Stated problem
Show every line of the items below that contains the string "accomplish". Matching is case-sensitive.

Record excerpts
-- start --

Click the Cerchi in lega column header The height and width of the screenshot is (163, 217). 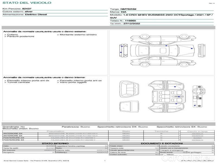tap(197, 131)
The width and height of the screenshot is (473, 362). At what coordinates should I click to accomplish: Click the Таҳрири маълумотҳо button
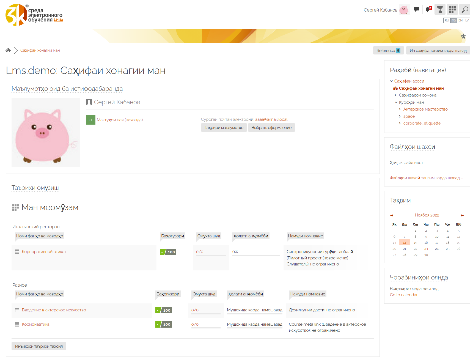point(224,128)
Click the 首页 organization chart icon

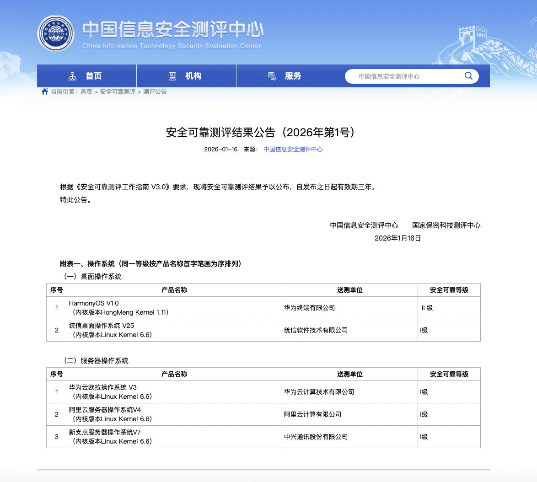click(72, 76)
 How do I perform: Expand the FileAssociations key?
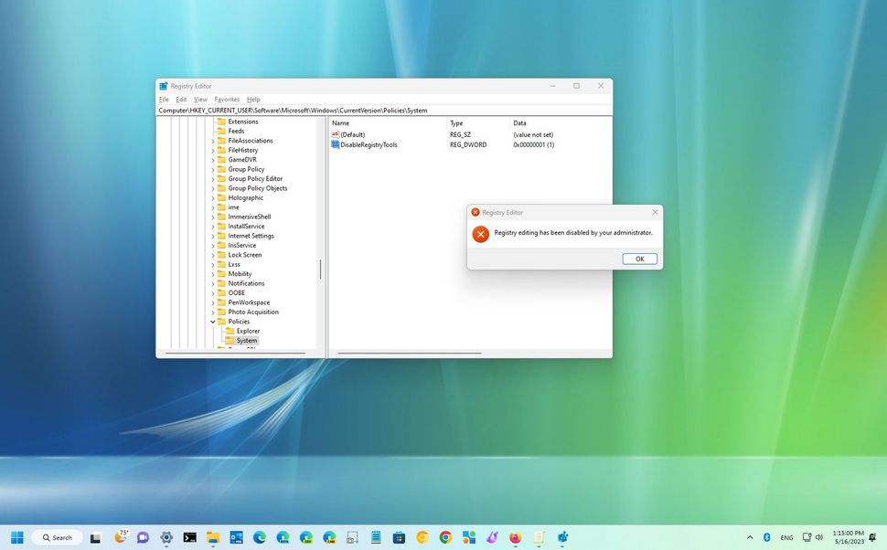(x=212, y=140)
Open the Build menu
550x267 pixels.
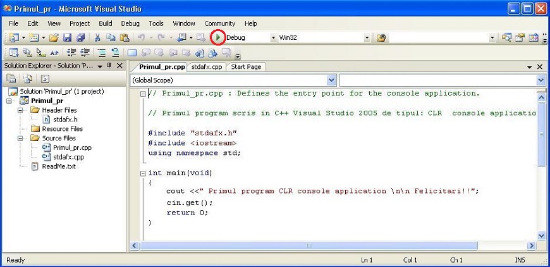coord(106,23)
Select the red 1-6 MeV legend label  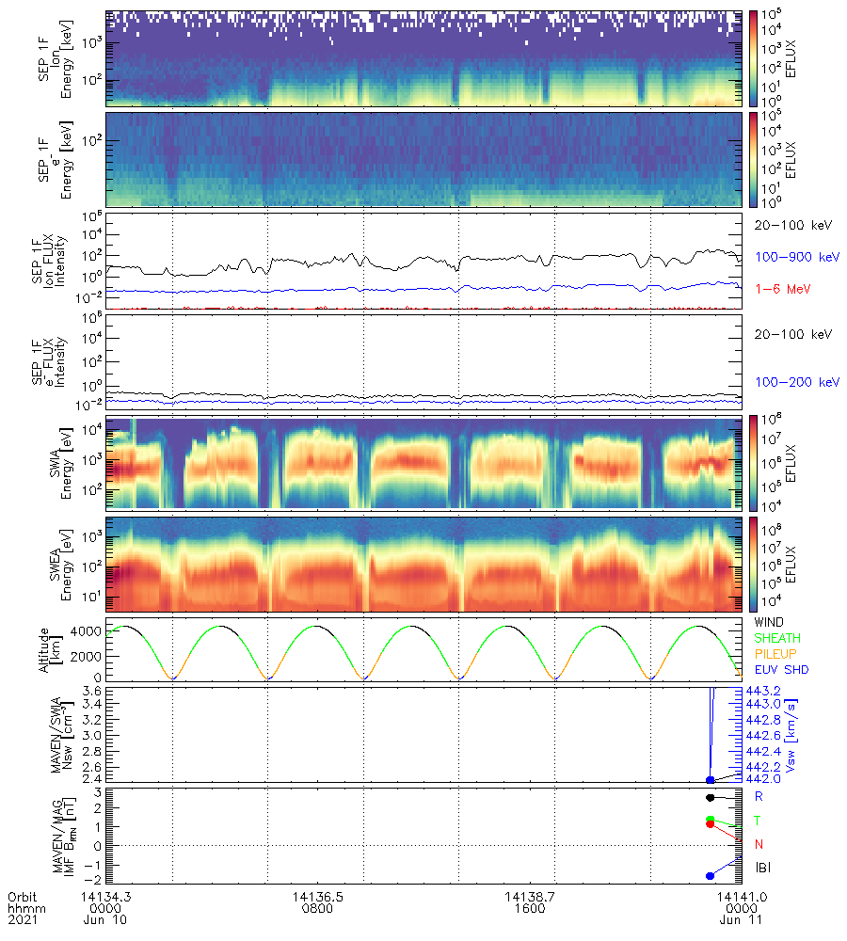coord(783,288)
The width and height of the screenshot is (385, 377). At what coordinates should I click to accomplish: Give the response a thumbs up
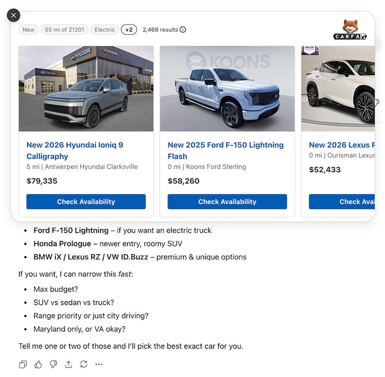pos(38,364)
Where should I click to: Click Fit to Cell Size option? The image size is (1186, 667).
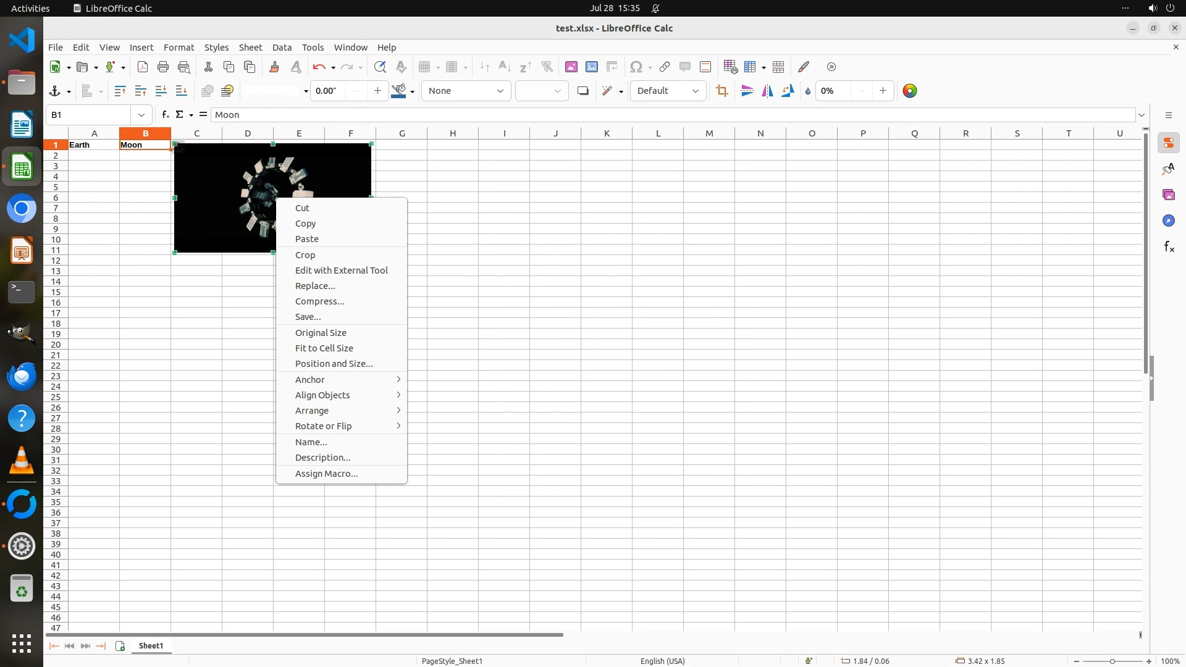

-- end --
-- start --

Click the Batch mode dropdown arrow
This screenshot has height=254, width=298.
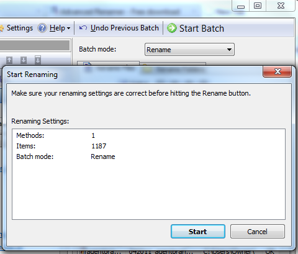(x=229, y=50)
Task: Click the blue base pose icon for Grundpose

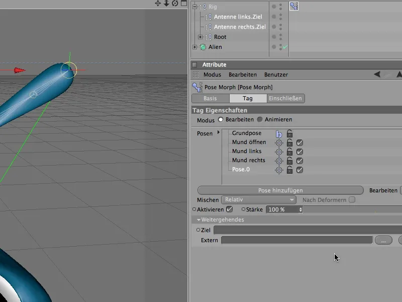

-- end --

Output for this exercise
The width and height of the screenshot is (473, 362). At what coordinates should I click to accomplish: Click the Таҳрири маълумотҳо button
The width and height of the screenshot is (385, 377). At what coordinates should I click to accomplish: Give the response a thumbs up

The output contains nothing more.